The source said Kirkpatrick, a West Coast transplant, was “adamant” about getting new digs for NOPD headquarters and around 400 staffers who work there. Last year, many of them worked from home for weeks or months after the building’s air-conditioning collapsed.

On Monday, Kirkpatrick described the building as a “turn-off” to any potential out-of-state transfers, moreover those who work there.

“It’s not OK, and it’s not OK for people to be treated that way and be called valued,” she said.

Council member Oliver Thomas, who chairs the Criminal Justice Committee, said the news of marijuana-addled rats was unexpected, but that he’s come to expect surprises in the NOPD’s quest for a new headquarters.

“Everything is a surprise. It was a surprise that headquarters was going to move when we heard about it in the news. It shouldn’t be a surprise that we are surprised,” Thomas said.

Old buildings in New Orleans, like NOPD’s 1960s headquarters at 715 South Broad Street, attract rats, Thomas said.

One NOPD veteran, speaking anonymously, said the headquarters building has been infested with vermin for his nearly two decades on the force, and that it’s not unusual for officers to develop a sneeze or cough after a visit to the moldy building.

“It’s horrible.
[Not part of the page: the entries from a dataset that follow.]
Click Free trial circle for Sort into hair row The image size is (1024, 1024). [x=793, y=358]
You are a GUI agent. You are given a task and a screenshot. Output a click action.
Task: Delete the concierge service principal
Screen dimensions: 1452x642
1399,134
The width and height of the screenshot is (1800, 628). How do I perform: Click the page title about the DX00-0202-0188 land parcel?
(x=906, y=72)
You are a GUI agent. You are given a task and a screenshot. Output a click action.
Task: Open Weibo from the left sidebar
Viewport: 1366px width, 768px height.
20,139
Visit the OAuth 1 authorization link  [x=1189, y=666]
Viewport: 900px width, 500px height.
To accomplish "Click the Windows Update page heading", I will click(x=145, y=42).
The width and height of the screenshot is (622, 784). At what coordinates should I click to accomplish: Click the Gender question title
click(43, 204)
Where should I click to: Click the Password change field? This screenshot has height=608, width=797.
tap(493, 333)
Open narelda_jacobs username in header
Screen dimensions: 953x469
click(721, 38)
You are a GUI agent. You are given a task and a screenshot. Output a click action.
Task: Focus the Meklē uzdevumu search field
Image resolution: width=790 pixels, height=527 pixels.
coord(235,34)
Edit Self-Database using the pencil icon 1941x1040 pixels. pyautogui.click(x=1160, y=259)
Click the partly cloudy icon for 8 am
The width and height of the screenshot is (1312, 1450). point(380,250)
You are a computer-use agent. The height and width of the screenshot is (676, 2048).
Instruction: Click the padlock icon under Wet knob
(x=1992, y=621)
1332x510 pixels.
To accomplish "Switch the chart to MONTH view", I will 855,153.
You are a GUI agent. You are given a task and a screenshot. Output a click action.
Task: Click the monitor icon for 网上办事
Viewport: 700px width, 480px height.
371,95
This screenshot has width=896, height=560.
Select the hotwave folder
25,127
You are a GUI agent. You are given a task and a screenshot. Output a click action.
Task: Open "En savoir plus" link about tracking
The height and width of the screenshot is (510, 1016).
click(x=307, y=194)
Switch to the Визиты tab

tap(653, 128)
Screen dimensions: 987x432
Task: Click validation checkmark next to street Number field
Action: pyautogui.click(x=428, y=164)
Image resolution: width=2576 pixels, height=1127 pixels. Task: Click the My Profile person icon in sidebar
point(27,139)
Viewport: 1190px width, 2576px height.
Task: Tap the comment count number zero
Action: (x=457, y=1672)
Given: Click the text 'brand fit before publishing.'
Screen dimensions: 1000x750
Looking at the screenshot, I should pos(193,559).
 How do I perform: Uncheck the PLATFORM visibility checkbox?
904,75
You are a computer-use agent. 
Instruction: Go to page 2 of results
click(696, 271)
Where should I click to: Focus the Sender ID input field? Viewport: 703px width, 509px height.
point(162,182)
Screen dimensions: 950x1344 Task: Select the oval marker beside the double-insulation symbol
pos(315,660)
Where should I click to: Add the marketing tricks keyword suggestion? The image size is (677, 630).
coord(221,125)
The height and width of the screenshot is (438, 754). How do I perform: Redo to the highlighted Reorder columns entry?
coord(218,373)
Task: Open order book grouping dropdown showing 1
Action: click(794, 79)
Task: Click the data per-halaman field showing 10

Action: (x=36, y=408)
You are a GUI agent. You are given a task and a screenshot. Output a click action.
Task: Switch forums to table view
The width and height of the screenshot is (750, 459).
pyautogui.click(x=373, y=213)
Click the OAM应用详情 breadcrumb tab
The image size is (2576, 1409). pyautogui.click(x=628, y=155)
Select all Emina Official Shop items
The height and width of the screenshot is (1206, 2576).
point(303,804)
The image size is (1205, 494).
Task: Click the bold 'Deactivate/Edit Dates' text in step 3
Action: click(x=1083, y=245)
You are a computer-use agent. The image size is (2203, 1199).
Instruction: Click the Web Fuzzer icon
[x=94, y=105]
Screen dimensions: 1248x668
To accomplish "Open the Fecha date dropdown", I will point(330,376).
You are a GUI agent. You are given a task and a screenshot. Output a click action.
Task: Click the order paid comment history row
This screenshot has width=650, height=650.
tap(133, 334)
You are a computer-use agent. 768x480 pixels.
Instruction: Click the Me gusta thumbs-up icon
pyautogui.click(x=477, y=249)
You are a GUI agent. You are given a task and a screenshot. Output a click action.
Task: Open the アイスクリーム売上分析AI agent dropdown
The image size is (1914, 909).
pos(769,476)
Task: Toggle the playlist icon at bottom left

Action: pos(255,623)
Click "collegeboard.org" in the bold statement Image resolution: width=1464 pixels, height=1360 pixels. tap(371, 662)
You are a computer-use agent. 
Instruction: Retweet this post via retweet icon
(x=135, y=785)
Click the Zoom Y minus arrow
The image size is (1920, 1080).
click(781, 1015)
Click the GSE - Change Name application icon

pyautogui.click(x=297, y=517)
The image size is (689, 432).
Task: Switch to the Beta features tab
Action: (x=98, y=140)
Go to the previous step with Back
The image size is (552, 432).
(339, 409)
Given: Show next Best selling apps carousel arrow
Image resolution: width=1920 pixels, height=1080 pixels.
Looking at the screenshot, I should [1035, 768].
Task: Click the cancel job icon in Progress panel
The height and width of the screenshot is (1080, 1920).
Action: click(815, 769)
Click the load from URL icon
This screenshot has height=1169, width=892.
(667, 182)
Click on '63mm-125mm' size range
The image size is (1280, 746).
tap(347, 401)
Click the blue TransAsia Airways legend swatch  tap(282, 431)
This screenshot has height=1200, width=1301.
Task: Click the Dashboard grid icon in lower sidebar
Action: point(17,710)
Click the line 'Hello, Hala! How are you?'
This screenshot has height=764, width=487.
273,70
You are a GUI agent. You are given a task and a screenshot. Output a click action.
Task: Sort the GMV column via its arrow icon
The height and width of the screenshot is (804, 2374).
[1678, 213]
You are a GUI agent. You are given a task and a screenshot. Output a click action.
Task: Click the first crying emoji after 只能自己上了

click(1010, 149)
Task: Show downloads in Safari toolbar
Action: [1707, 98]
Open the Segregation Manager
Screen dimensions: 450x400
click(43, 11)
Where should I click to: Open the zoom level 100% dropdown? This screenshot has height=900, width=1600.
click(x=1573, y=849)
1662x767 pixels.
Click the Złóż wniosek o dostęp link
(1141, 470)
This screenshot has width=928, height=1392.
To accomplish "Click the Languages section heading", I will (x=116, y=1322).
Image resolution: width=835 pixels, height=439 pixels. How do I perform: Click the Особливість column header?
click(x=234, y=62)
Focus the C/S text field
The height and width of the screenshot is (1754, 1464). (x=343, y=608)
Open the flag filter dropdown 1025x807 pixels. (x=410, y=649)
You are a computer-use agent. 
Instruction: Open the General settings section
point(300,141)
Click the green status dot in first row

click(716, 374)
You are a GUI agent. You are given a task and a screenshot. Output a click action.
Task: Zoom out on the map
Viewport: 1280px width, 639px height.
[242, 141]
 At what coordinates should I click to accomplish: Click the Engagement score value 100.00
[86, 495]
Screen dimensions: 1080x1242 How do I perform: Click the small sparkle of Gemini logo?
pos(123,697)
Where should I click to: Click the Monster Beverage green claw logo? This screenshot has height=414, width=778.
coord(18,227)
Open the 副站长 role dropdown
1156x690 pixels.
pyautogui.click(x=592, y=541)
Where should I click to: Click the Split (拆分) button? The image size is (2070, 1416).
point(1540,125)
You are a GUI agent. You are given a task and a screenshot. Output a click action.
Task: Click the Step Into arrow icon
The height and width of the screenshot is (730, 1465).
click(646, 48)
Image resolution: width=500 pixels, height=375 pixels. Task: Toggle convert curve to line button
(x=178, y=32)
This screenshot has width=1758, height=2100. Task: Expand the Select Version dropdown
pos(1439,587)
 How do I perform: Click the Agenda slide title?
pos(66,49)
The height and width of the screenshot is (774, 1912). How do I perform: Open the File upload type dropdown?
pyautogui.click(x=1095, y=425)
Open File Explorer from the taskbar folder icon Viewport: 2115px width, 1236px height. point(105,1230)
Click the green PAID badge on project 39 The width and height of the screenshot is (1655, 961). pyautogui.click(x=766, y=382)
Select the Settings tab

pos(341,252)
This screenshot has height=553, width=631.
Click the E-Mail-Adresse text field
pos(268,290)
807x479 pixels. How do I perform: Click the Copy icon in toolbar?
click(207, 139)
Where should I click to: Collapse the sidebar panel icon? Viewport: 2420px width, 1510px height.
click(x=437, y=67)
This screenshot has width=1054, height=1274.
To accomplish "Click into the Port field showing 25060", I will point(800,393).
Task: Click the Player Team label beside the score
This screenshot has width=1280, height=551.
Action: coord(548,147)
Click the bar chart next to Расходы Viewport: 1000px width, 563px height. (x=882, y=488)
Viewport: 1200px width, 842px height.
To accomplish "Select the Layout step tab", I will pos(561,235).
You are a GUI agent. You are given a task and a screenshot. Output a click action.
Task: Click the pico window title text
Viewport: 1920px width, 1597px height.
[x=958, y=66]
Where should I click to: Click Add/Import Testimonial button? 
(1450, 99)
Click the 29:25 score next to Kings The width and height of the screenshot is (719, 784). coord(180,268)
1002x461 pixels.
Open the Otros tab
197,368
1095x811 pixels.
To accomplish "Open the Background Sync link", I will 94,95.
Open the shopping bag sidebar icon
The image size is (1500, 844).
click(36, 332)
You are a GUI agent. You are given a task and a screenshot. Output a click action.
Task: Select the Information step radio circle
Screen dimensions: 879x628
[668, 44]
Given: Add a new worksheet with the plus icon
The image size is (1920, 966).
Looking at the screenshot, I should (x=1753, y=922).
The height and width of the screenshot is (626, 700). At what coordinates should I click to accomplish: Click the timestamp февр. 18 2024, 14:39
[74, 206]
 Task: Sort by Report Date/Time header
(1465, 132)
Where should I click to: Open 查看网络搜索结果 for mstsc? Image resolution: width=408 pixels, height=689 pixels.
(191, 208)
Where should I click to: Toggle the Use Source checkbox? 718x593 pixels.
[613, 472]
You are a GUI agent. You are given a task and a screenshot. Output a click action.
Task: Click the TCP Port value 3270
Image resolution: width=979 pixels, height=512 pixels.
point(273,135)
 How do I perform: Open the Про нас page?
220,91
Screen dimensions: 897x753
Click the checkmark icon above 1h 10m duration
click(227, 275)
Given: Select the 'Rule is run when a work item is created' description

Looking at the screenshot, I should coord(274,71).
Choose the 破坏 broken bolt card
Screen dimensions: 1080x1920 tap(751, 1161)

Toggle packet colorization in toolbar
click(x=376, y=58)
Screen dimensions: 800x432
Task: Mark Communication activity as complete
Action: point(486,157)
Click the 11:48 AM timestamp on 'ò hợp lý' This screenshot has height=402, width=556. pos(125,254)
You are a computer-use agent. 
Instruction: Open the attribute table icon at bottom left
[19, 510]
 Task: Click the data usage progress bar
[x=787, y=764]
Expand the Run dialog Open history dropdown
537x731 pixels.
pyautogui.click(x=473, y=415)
I don’t think it ever recovered from Katrina, to be honest,” he said. “The basement was full (of flood water). You get a lot of rodents that climb through the walls. Some things you just can’t get to, so there has always been some type of rodent, bugs, rats, mice, whatever.”

Kirkpatrick suggested her outsider perspective helped her see the age-old problem and “extreme disrepair” with fresh eyes.

“She seems to have a low tolerance for rats,” Thomas said. “Just like me.”